BSL users face daily exclusion, and AI-driven British Sign Language (BSL) translation could transform accessibility. But without community input, it risks ethical pitfalls.
We are leading a ground-breaking project to ensure AI (Artificial Intelligence – or ‘machine learning’) in BSL is developed ethically, inclusively, and with the right oversight. This first of its kind project has an immediate need and will be delivered under the Sciencewise programme.
The challenges associated with machine learning and AI
There are four key challenges which arise from the way in which AI functions, which raise specific concerns for how they might be effectively applied to signed languages:
- Accuracy requires big data which does not exist for signed languages.
- All systems require a written form of the signed language which isn’t a natural part of BSL.
- Current systems struggle with fine detail, like hands, which is essential for communicating meaning in signed languages.
- AI systems are concerned with statistical likelihoods, not accuracy and these systems are structurally difficult to have oversight over.
BSL and social exclusion
There are about 151,000 BSL users in the UK and, of these, 87,000 are deaf and 21,000 using it as their main language.
BSL users face significant social exclusion and face challenges in accessing education, employment, and mainstream media.
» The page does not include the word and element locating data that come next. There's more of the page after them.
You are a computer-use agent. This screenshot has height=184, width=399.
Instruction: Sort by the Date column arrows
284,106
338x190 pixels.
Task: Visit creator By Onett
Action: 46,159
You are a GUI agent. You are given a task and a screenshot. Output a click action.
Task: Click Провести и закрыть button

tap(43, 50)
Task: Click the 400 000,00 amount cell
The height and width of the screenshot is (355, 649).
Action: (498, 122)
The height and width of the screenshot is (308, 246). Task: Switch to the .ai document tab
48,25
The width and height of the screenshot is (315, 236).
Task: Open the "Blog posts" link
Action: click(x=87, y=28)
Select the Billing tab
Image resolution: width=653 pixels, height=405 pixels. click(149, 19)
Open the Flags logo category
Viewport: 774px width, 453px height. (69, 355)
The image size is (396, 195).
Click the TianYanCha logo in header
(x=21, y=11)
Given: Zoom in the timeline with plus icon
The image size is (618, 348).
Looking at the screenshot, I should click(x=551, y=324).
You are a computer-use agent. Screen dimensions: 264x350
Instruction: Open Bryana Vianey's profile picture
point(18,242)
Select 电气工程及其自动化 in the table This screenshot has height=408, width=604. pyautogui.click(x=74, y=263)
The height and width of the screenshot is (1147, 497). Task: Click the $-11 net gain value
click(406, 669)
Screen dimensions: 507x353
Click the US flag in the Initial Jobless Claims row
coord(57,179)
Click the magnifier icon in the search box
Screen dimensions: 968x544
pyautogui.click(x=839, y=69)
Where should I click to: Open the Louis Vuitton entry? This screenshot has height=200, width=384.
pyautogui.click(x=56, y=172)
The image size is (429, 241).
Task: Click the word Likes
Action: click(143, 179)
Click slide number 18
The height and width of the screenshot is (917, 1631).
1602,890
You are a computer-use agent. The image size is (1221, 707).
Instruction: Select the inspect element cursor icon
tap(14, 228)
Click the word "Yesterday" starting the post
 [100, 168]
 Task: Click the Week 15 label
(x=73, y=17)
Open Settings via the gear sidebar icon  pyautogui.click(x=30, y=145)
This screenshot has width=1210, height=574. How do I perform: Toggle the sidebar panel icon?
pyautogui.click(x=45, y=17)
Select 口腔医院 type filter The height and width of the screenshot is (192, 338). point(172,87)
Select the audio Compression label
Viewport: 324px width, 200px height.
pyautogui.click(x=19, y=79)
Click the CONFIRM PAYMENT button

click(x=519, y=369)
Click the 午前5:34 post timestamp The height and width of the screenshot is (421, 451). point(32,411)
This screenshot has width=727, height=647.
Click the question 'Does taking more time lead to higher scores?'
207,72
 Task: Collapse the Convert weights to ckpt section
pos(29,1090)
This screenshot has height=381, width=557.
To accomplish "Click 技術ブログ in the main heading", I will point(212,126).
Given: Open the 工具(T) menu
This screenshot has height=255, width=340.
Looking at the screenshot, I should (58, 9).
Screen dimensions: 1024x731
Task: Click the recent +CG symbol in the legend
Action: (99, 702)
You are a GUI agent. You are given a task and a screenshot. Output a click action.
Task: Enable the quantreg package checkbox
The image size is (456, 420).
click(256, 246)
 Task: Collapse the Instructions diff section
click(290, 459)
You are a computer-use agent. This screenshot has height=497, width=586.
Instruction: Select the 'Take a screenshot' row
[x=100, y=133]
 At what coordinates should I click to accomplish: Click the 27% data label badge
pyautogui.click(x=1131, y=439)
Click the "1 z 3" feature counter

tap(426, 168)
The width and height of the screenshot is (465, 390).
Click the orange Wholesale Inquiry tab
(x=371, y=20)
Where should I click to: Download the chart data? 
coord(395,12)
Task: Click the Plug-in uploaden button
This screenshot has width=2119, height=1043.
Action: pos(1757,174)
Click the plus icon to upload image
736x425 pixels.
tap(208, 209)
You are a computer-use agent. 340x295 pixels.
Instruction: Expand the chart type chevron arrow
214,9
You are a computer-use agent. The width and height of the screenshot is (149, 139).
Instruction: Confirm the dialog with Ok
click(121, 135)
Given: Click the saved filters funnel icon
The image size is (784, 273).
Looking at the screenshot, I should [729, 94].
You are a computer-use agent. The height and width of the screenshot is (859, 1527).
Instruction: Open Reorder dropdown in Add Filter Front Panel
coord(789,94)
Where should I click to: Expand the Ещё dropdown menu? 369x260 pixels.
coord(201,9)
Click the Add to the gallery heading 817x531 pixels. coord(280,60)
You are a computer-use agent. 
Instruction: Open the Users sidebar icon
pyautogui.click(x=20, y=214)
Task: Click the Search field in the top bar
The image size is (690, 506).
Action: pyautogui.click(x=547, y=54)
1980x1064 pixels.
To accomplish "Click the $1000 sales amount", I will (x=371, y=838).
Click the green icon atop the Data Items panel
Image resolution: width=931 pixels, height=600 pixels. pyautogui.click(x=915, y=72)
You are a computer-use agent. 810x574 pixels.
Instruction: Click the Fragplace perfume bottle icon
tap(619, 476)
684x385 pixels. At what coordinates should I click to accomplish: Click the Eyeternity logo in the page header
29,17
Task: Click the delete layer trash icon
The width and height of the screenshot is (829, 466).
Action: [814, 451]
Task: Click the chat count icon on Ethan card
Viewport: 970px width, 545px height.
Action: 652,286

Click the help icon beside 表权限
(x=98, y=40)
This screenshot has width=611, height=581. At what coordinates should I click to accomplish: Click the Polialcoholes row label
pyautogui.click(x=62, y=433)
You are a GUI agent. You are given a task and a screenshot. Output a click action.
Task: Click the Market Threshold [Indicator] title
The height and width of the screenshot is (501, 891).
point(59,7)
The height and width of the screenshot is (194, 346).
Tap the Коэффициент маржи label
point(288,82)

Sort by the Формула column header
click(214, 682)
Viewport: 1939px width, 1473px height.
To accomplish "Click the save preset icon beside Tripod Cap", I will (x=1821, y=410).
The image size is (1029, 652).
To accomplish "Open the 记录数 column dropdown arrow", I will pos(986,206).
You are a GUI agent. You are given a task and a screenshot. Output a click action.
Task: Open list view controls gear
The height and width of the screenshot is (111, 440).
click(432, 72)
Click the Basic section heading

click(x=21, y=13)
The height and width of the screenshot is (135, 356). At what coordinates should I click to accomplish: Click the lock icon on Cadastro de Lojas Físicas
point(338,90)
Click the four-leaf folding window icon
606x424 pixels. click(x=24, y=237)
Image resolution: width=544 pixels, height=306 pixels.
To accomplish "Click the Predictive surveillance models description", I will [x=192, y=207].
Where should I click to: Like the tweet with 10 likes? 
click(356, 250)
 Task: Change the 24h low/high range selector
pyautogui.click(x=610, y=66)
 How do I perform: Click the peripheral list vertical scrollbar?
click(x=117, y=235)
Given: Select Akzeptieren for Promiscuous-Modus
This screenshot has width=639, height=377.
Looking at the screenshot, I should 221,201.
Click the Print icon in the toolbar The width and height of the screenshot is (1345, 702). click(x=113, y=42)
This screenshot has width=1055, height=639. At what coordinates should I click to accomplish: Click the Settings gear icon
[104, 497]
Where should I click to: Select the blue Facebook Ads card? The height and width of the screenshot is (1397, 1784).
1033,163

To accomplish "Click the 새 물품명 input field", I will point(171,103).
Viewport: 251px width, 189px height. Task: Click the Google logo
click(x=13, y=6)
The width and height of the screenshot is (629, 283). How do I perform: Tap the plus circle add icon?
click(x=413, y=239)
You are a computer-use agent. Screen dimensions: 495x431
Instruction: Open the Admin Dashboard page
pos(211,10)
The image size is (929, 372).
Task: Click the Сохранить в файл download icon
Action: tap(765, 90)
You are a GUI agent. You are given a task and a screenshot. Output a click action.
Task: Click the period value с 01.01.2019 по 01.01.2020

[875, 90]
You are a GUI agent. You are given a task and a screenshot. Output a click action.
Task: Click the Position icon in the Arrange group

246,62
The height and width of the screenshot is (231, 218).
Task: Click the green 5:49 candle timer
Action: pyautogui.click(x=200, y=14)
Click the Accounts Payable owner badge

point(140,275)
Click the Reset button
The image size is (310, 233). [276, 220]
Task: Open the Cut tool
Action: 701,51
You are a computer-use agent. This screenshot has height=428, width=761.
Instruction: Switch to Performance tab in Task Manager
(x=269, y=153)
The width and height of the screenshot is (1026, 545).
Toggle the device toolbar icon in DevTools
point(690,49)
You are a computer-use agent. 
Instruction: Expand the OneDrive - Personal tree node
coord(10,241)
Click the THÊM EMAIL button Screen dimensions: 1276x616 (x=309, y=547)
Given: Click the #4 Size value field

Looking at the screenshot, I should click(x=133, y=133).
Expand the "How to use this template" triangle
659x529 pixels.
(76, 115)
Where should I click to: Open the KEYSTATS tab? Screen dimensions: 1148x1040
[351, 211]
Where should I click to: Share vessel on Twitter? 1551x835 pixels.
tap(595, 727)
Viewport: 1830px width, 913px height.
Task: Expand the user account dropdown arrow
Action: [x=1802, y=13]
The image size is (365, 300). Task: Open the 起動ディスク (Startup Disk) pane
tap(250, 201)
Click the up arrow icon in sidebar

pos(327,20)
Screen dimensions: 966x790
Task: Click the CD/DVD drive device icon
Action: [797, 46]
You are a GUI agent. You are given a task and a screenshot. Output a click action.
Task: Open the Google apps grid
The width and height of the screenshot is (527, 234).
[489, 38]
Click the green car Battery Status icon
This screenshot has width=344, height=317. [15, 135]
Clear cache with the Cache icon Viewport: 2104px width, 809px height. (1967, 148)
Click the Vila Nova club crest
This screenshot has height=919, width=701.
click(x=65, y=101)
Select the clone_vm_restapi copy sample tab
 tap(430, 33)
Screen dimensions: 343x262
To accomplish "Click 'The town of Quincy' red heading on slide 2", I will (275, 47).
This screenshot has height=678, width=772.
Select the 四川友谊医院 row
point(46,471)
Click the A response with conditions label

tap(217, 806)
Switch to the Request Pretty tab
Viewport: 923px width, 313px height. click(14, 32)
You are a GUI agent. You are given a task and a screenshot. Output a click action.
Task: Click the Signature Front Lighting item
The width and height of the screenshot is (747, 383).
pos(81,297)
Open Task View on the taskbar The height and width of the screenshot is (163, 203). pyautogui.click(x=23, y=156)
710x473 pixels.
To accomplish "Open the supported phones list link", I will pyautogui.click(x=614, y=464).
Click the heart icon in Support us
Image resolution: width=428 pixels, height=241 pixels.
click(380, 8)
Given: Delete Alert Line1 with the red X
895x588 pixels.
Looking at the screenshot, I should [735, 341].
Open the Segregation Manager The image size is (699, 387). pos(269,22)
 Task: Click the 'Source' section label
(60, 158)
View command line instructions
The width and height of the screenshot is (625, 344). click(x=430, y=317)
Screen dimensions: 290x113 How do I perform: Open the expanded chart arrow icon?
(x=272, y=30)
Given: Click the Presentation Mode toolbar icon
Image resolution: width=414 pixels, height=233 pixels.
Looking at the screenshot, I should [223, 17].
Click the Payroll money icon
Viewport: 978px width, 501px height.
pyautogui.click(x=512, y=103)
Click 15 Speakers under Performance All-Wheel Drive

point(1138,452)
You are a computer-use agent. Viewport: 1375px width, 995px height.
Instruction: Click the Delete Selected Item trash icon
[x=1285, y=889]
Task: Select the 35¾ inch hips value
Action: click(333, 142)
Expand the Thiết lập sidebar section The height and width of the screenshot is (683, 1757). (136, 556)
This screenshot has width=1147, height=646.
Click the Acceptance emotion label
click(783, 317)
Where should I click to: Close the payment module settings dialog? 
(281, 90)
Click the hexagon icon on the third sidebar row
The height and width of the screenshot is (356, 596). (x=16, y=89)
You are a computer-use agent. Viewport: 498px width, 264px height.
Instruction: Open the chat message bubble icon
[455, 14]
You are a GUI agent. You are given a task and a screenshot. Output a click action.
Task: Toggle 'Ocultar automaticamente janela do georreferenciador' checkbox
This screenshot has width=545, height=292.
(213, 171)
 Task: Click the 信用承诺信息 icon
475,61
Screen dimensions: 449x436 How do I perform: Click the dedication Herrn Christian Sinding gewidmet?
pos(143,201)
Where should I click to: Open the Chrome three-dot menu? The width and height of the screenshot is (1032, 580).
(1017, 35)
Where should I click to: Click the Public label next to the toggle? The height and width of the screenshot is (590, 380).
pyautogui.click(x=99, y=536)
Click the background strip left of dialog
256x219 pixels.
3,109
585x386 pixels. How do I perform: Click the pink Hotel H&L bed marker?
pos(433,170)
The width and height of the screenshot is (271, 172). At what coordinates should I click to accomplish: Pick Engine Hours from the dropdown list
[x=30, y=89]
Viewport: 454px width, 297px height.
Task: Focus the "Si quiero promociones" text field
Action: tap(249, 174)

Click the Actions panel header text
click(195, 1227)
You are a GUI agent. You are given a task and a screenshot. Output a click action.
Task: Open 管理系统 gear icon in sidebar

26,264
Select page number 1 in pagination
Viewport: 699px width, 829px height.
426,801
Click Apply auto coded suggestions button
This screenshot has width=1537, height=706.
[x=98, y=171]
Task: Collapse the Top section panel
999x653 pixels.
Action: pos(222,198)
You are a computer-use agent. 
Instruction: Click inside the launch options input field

They also face barriers to a wide range of services, including essential services such as public transport and health.
AI as a potential solution to barriers?
One development that is being promoted as a potential solution to these barriers is AI-enabled BSL.
AI-enabled BSL translation and recognition theoretically could provide automated translation of websites, media content or eventually even real-time translation of conversations. However, while activity regarding this is increasing in academia and industry, tackling the engineering challenges and developing prototypes, the wider BSL community has not been meaningfully involved.
This is important. As with all AI language models there are issues around diversity and bias, quality assurance and accuracy, etc. AI in BSL poses additional issues related to cultural relevance; the protection of the language (a cultural and linguistic asset); and the use of human interpreters’ likeness.
Most critically, there are questions about when it would or would not be appropriate to use such AI tools. For example, while it might be that providing public transport information via an AI avatar would be acceptable to the majority, receiving a cancer diagnosis in this way might not be.
RNID and Sciencewise: Meaningful deliberative engagement with the BSL community
While there has been academic engagement on the topic, to date there has been no deliberative dialogue engagement with grassroots signing communities about the development and use of AI-enabled sign language translation, or it’s ethical implications – in the UK or globally.
At RNID we’ll be leading a project that will change this.
A first of its kind, meaningful deliberative engagement project with the BSL community to determine what are appropriate uses of AI technologies for BSL, and what oversight is necessary to ensure high quality and ethical use.
This project will be delivered under the UKRI Sciencewise programme.